関釜連絡船で大陸に渡りシベリア鉄道経由でベルリン入りしたが、予選落ちとなった。また田島直人さんが三段跳びで優勝。田島さんは旧制山口高校から京都大学に進んでいたが、金メダルと共に、副賞の「ドイツ柏」の苗木が京大で育てられ、その二世が山口高校の庭に育っている。マラソンでは孫基禎さんが優勝したが日の丸のマークが消された「日章旗抹消事件」が「東亜日報」で発生した。
優勝者プレートの孫基禎のJAPANの文字は削り取れれたままであった。(2004年8月19日)
オリンピックA
第18回東京オリンピックは1964年(昭和39年)に行なわれた。就職して二年目、聖火リレーの人選、練習で結構忙しかった思い出がある。東京は高速道路の整備、新幹線の整備、国立競技場の建設、プレスセンターとなる日本青年館の改築等、この時から東京は変わり始めた。テレビが我が家に入ったのもこれがきっかけであった。

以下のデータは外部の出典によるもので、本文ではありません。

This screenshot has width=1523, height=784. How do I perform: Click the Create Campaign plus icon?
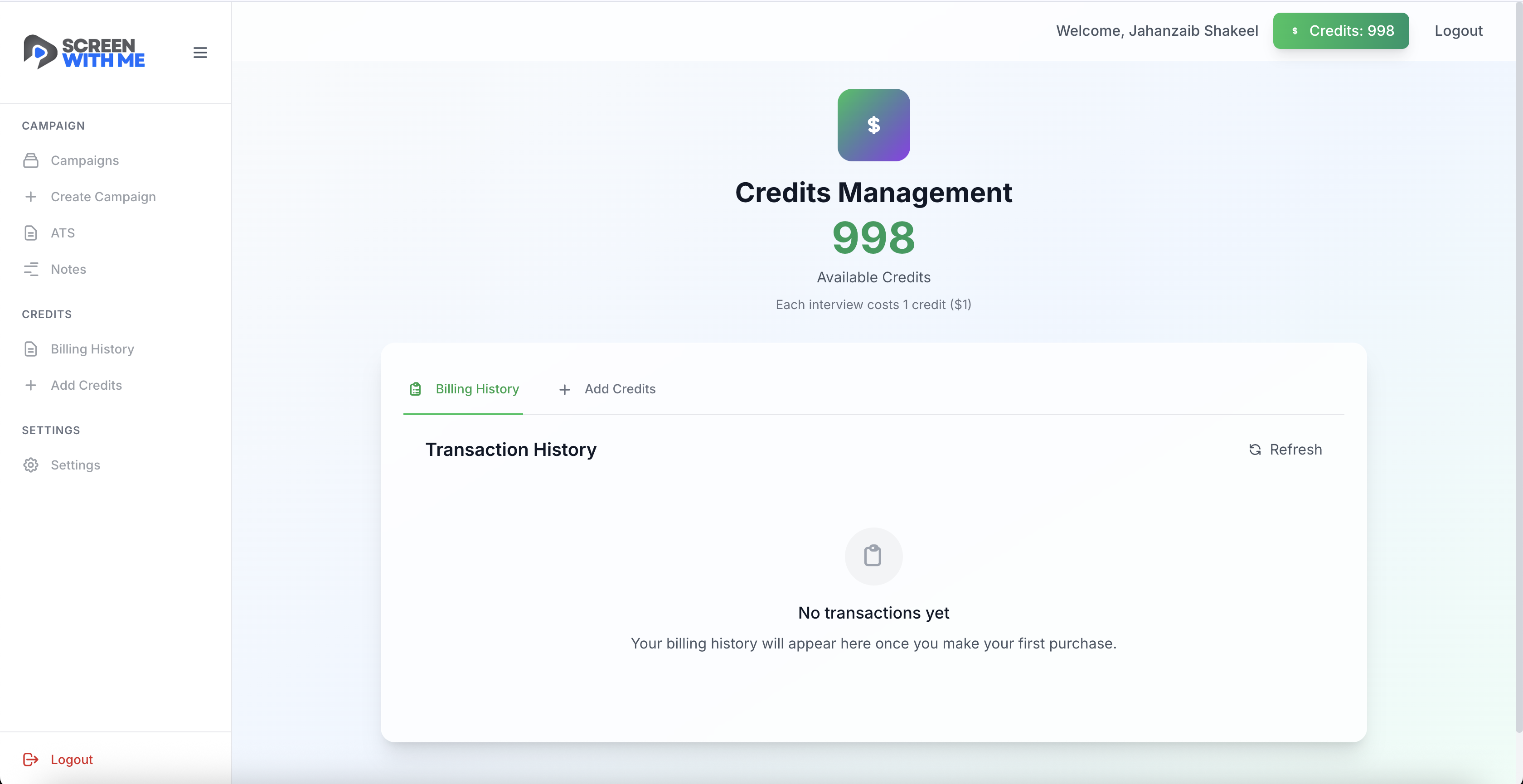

半年前結婚もして、小金井市の前原町に所帯を構え、初めてオリンピック観戦に出かけた。東洋の魔女と呼ばれた女子バレーボールがソ連を破って金メダル。小さな巨人・重量挙げ三宅義信が金。柔道ではヘーシングに破れ、お家芸がオランダに持って行かれることになった。マラソンでは、アベベが甲州街道を裸足で走って金。棒高跳びの優勝争いが深夜まで続いて、終電が無くなるので最終結果を 観ることができなかった。
その後、甲州街道は高速道路が整備され、調布の関東村の道路の側に、マラソン折り返し点の記念碑がポツンと建っている。IOCのホームページで見ると参加93国、参加選手5151人、種目163種目、日本は、金メダルが16で過去最多。40年前の懐かしい話である。(2004年8月26日)
オリンピックB
アテネオリンピックが始まった。時差が6時間あるので、寝不足が続く。深夜起き出してテレビを見る日が続くと、自然に夕方になると眠くなるという条件反射が身についてしまった。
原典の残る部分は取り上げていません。